The incident is the second write-off within a month in Taiwan, following the loss of a Northrop F-5E and its pilot on October 29. That accident also prompted a fleet grounding, which lasted for two weeks. The F-5Es did not resume flying until November 14.
Removing the F-16—the ROCAF’s most numerous fighter—from the island’s roster of available air defense assets will place increased strain on the units operating the AIDC F-CK-1 Ching Kuo, Dassault Mirage 2000 and F-5E. The two accidents have also raised questions concerning the ROCAF’s ability to sustain its aging fleet of fighters through protracted air defense missions against the Chinese People’s Liberation Army (PLA) aircraft incursions in its air defense identification zone.
In the days leading to the F-16 crash, the PLA has continuously deployed various reconnaissance versions of the Shaanxi Y-8 on patrol flights over the Bashi Channel, south of the island of Taiwan.

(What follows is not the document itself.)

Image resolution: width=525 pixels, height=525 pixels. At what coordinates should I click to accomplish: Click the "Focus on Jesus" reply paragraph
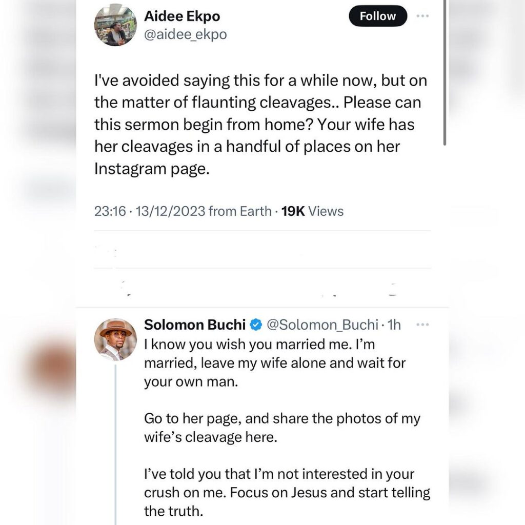tap(287, 493)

"I have asked the defense ministry not to relax a bit on defense and combat readiness to ensure national security," President Tsai Ing-wen told local media. Defense Minister Yen De-fa reported to the cabinet in October that the air force had scrambled 2,972 times against PLA aircraft over the first nine months of 2020, or around 11 sorties daily, costing it NT$25.5 billion ($886.49 million).